Friday, January 02, 2015

2014

I failed in my goal of writing about every movie I saw in a theater in 2014, but what can you do? I'm currently in the process of shrinking down my social media usage to spend more time in the analog world of reading books, listening to records, avoiding pointless online political arguments with relatives, allowing more space for solitude and thought instead of constant opinion-generation and content-absorption, and decreasing time spent on my phone and the Internet. My work schedule is about to get temporarily crazy for the next five months, and when things settle down again in late May, I want to spend more time working on my non-blog writing. I'm still going to keep my blogs going, but the posts will continue to be infrequent for the next several months.
But in the spirit of online content generation and unsolicited opinion-sharing, here is my annual list of my ten favorite movies of the year, the runners-up, and my favorite revival, reissue, and film society screenings. To be eligible, the movies had to be released in the city of Austin between January 1 and December 31 of 2014, and I had to get off my couch and see them on the big screen. As always, my choices are based on my personal and idiosyncratic taste, and limited by the insanity and shortsightedness of capitalist distribution of art, the whims of the marketplace, my schedule and motivation, and the fact that I don't live in New York, Paris, or Los Angeles. Many 2014 films I have a great interest in seeing, including the latest from Paul Thomas Anderson, Mike Leigh, the Dardennes, and David Cronenberg, won't play here until 2015, and many foreign films and independents won't play here at all or may only get a few film society screenings if they're lucky. I have no idea if I'll ever get to see the new Godard or Tsai Ming-Liang on the big screen, for example. Decent distribution for films that aren't blockbuster garbage or sanctimonious Oscar-grubbing has grown increasingly scarce in the last half-decade and is only getting worse. In that spirit of optimism, here are the movies that grabbed my eyeballs, ears, and imagination this year. Omissions are not necessarily judgments.
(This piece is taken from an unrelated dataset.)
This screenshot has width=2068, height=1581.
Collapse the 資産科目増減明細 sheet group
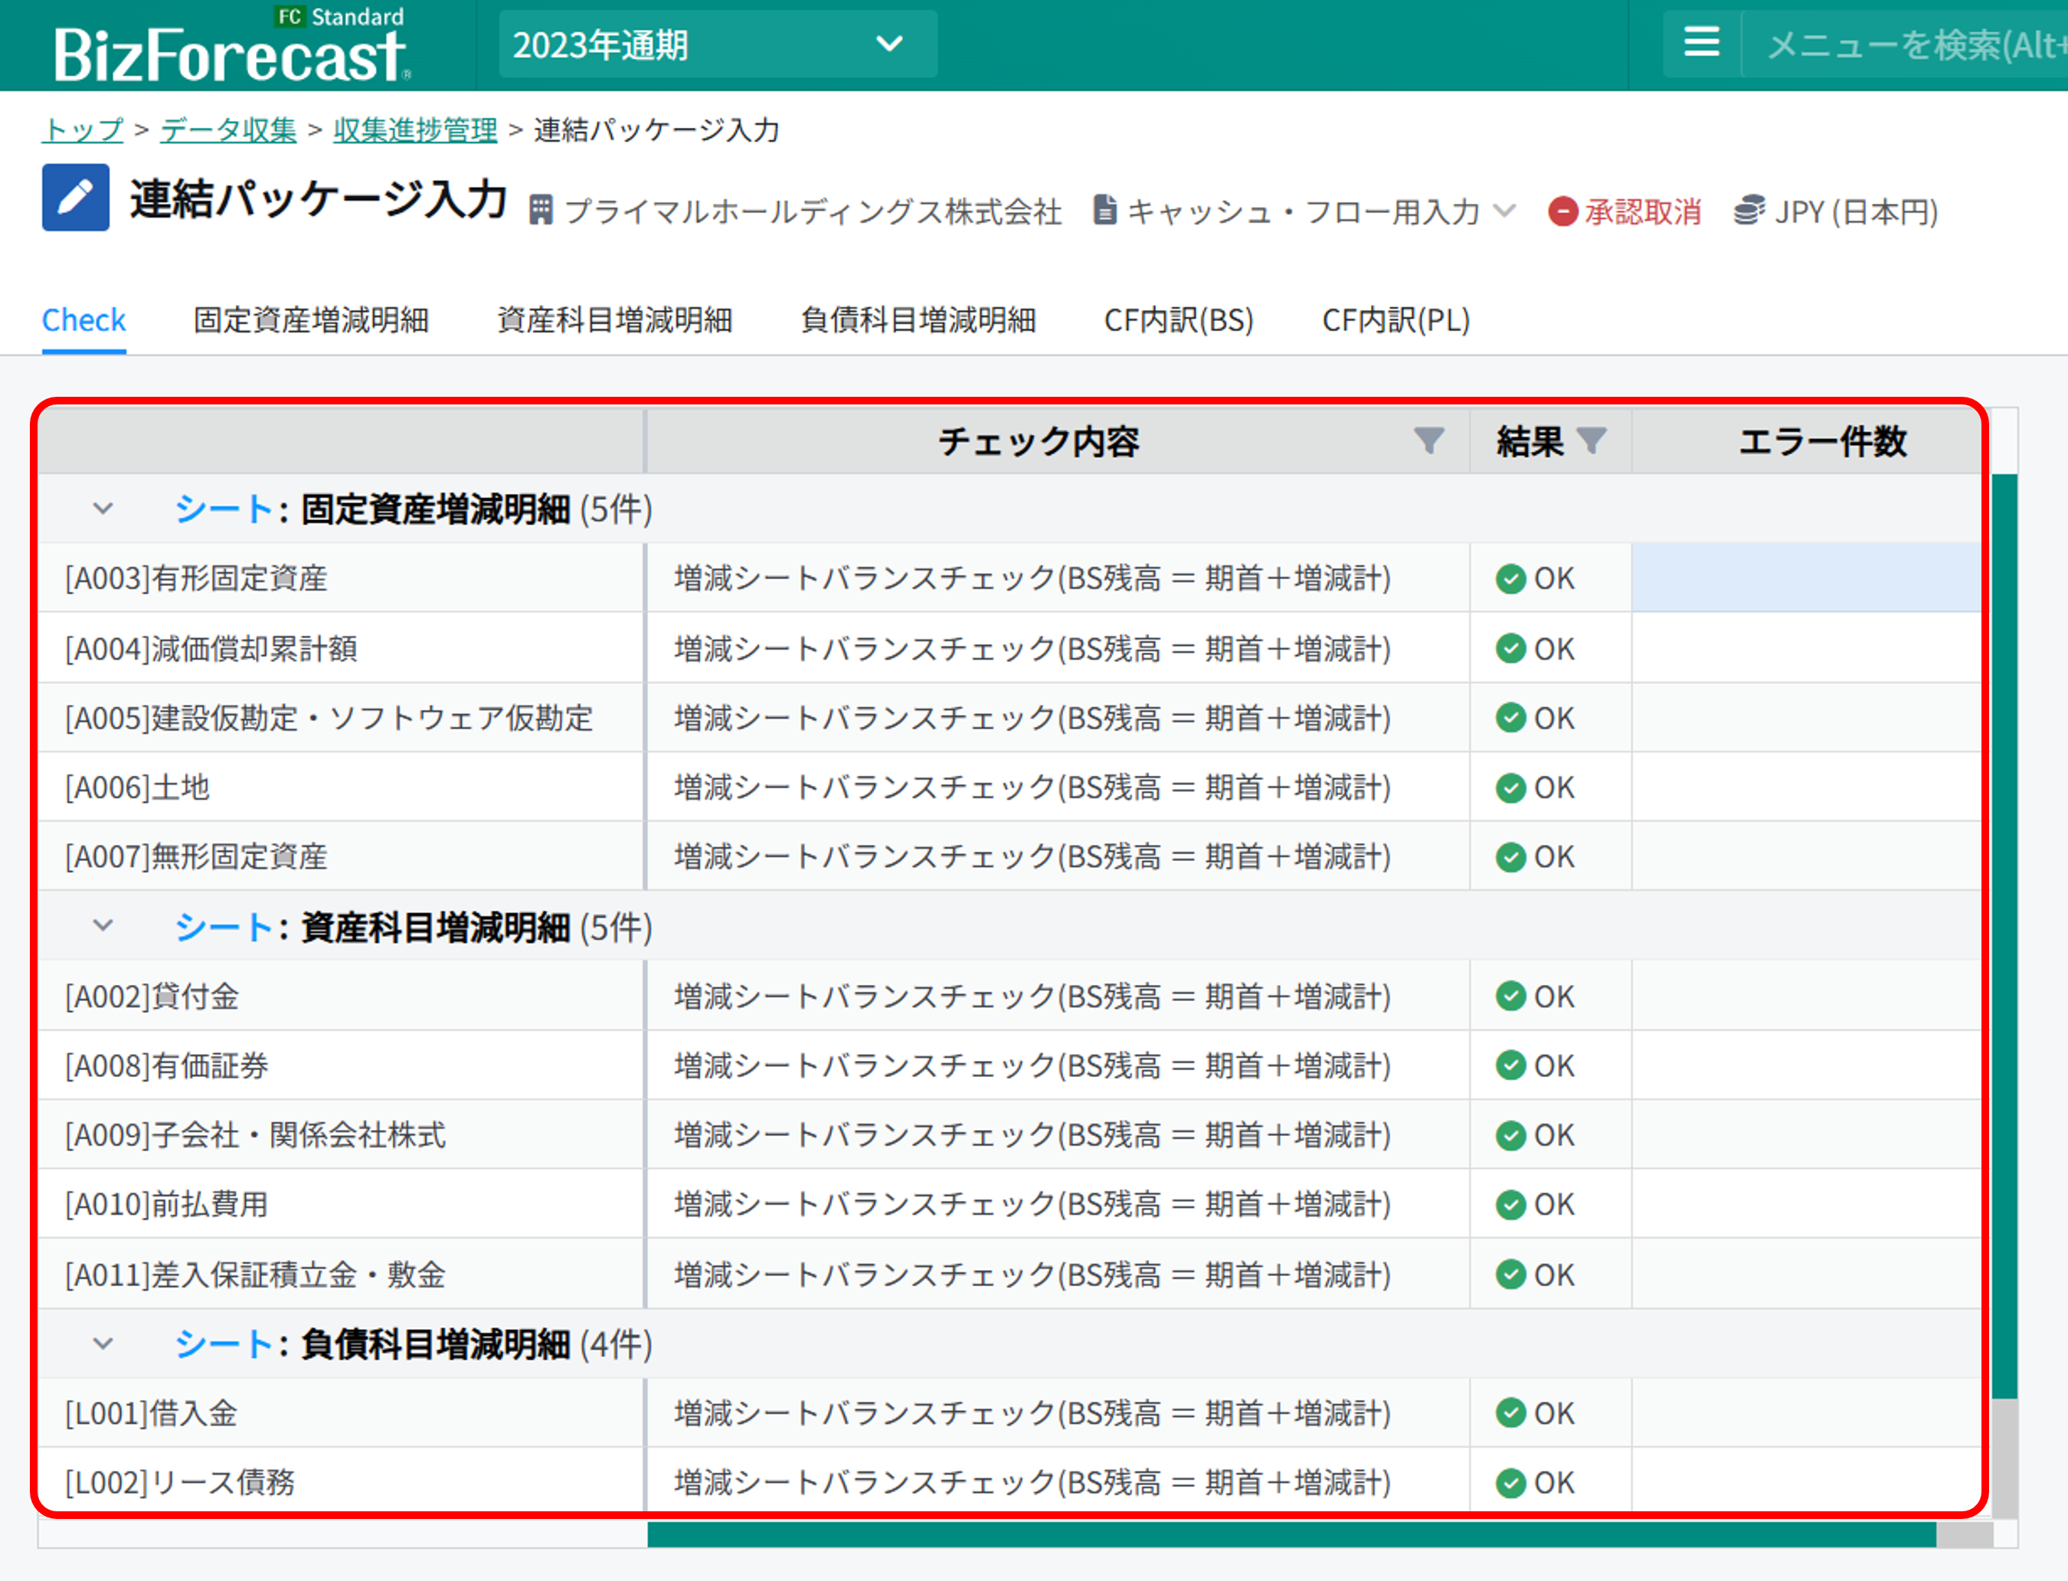tap(103, 927)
Top 10, in a somewhat preferential but also arbitrary and ridiculous order
1. Under the Skin (Jonathan Glazer)
2. A Field in England (Ben Wheatley)
3. Joe (David Gordon Green)
4. Night Moves (Kelly Reichardt)
5. Boyhood (Richard Linklater)
6. Only Lovers Left Alive (Jim Jarmusch)
7. The Grand Budapest Hotel (Wes Anderson)
8. Nymphomaniac (Lars Von Trier)
9. The Babadook (Jennifer Kent)
10.  Mood Indigo (Michel Gondry)

Movies I liked, just not as much as the above, but maybe that could change given some time (and to be honest, I had some issues with at least half the movies in my top 10, it was a weird year, etc.)
Her (Spike Jonze)
Snowpiercer (Bong Joon-ho)
Life Itself (Steve James)
The Homesman (Tommy Lee Jones)

Reissues, revivals, and film society screenings (just a side note here that Austin Film Society has been kicking so much ass since moving into their own space, and I missed a bunch of screenings I wanted to attend, including the Jerry Lewis series and a bunch of one-night-only things):
1. Alamo Drafthouse complete David Lynch retrospective (I couldn't make it to all the screenings because life gives you too many obligations and choices, but I saw Blue Velvet, Wild at Heart, Twin Peaks: Fire Walk With Me, Lost Highway, and The Straight Story on the big screen for the first time and Inland Empire for the second)
2. Every Man for Himself (Jean-Luc Godard)
3. Up! and Beyond the Valley of the Dolls (Russ Meyer)
4. Ball of Fire (Howard Hawks)
5. Je t'aime, je t'aime (Alain Resnais)
6. The Return and Elena (Andrei Zvyagintsev)
7. Othello (Orson Welles)

Too much death 2014 edition (I'm using TCM's In Memoriam video to jog my memory)
R.I.P. Eli Wallach, Richard Attenborough (the actor, not the director -- yes I know they're the same guy, but I love his acting and don't care for his filmmaking, except Magic, that's a weird movie, eh?), Gordon Willis, Philip Seymour Hoffman, Mike Nichols, George Sluizer, James Rebhorn, Bob Hoskins, Paul Mazursky (I had mixed feelings about him as a director, but I liked his acting -- should I start calling this the Attenborough-Mazursky Effect?), Elaine Stritch, Alain Resnais, Gottfried John, H.R. Giger, Lauren Bacall, Juanita Moore, Ken Takakura, Lorenzo Semple Jr. (particularly for the Real Geezers web series he costarred in with Marcia Nasatir), James Garner, Karlheinz Bohm, Donatas Banionis, Dick Smith, Harold Ramis, Robin Williams, and Ruby Dee.